DÉFIS ->
(a) Recopiez mot pour mot le passage de l'article sur le risque de guerre nucléaire, en commençant par « Le 11 mars, un » et en allant jusqu'à « province de Séville. ».
(b) Poursuivez l'article sur le risque de guerre nucléaire juste après sa dernière phrase.

L’émeute a illustré la fragilité de la Russie, mais l’Occident continue d’en tirer de mauvaises conclusions : de nouveaux arguments pour promouvoir un changement de régime dans une superpuissance nucléaire.
Le 11 mars, un bombardier étasunien à capacité nucléaire a volé plus près que jamais de Saint-Pétersbourg et de Kaliningrad. Bien que ce ne soit pas la première fois et que de tels survols nucléaires soient monnaie courante dans la région de la Baltique, « l’opération n’avait jamais été aussi profonde, jusque dans le golfe de Finlande », a rapporté The Aviacionist sur la la mission du B-52 au-dessus des pays baltes et près de la Russie hier ; L’avion est l’un des quatre bombardiers stratégiques américains B-52 Stratofortress de l’escadre stationnée à Minot, dans le Dakota du Nord, qui sont depuis la fin du mois de février basés à Moron, dans la province de Séville.
Il est choquant qu’à la veille d’élections où le principal débat porte sur les questions de genre, la participation de l’Espagne à des provocations qui pourraient conduire à une troisième guerre mondiale avec l’utilisation d’armes nucléaires, c’est-à-dire une catastrophe sans précédent dans l’histoire de l’humanité, ne fasse pas l’objet d’une discussion. Par exemple, personne n’a demandé à la ministre de la Défense, Margarita Robles, ou au premier ministre, Pedro Sánchez, ainsi qu’à leurs différentes oppositions, de clarifier leur consentement sur la relation belliqueuse-sexuelle que l’Espagne entretient avec les violeurs qui sont les planificateurs de cette barbarie. « Seul le oui est oui » devrait être le principe ici. Le fait que beaucoup pensent qu’il s’agit d’une exagération est lié à l’inopérance flagrante de l’information, qui fait partie du problème.
Le fait que le risque de guerre nucléaire soit plus élevé aujourd’hui qu’il ne l’était pendant la guerre froide fait partie du consensus des experts, que ce soit aux États-Unis, en Russie ou en Chine.

DONNÉES FOURNIES ->
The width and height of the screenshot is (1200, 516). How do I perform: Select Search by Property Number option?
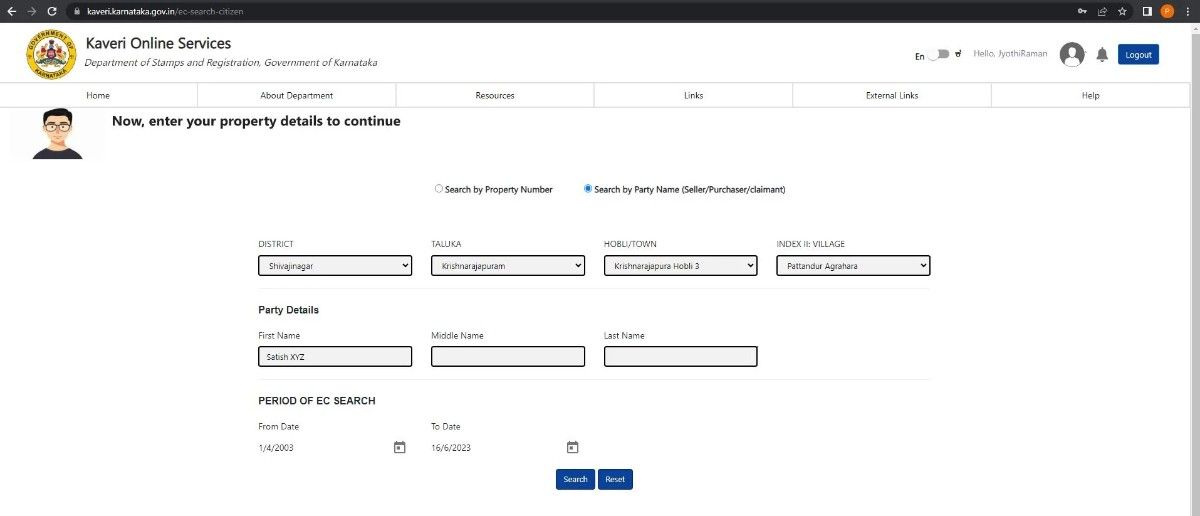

--

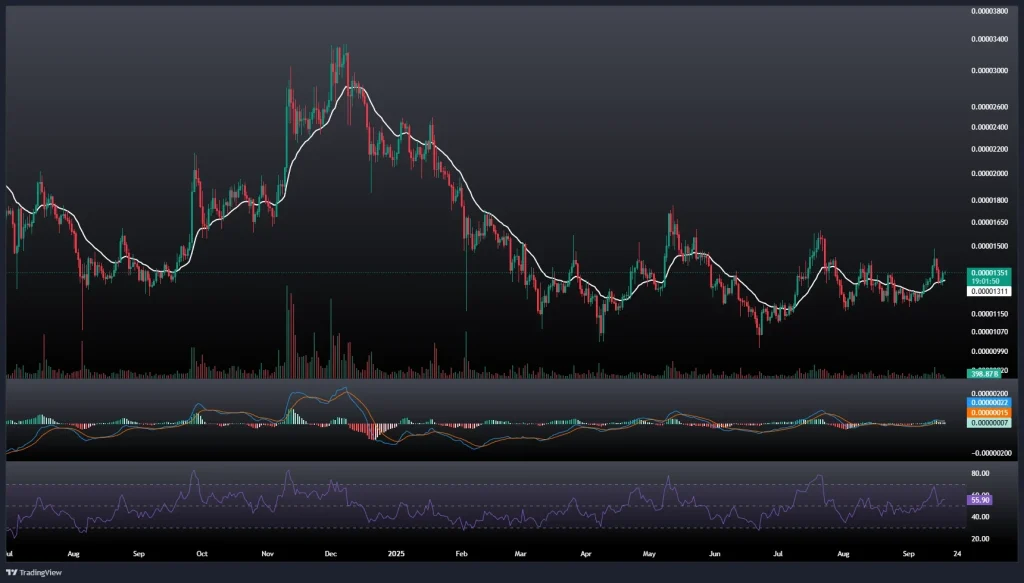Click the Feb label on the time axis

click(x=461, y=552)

RÉPONSES DANS L'ORDRE ->
(a)
Le 11 mars, un bombardier étasunien à capacité nucléaire a volé plus près que jamais de Saint-Pétersbourg et de Kaliningrad. Bien que ce ne soit pas la première fois et que de tels survols nucléaires soient monnaie courante dans la région de la Baltique, « l’opération n’avait jamais été aussi profonde, jusque dans le golfe de Finlande », a rapporté The Aviacionist sur la la mission du B-52 au-dessus des pays baltes et près de la Russie hier ; L’avion est l’un des quatre bombardiers stratégiques américains B-52 Stratofortress de l’escadre stationnée à Minot, dans le Dakota du Nord, qui sont depuis la fin du mois de février basés à Moron, dans la province de Séville.

(b)
Le 16 juin, le président Poutine a déclaré au Forum Economique de Saint-Pétersbourg que « l’utilisation d’armes nucléaires est certainement possible en théorie ». Pour que cela se produise, a-t-il ajouté, « il faudrait qu’il y ait une menace pour notre intégrité territoriale, notre indépendance et notre souveraineté et pour l’existence même de l’État russe ». M. Poutine n’a fait que répéter l’esprit de la doctrine nucléaire de la Russie, contenue dans le décret du 2 juin 2020, qui stipule ce qui suit : « La Fédération de Russie se réserve le droit d’utiliser des armes nucléaires à des fins militaires :
« La Fédération de Russie se réserve le droit d’utiliser des armes nucléaires en réponse à l’utilisation d’armes nucléaires ou d’autres armes de destruction massive contre elle ou ses alliés, ainsi qu’en cas d’agression contre la Fédération de Russie avec des armes conventionnelles si l’existence même de l’État est menacée ».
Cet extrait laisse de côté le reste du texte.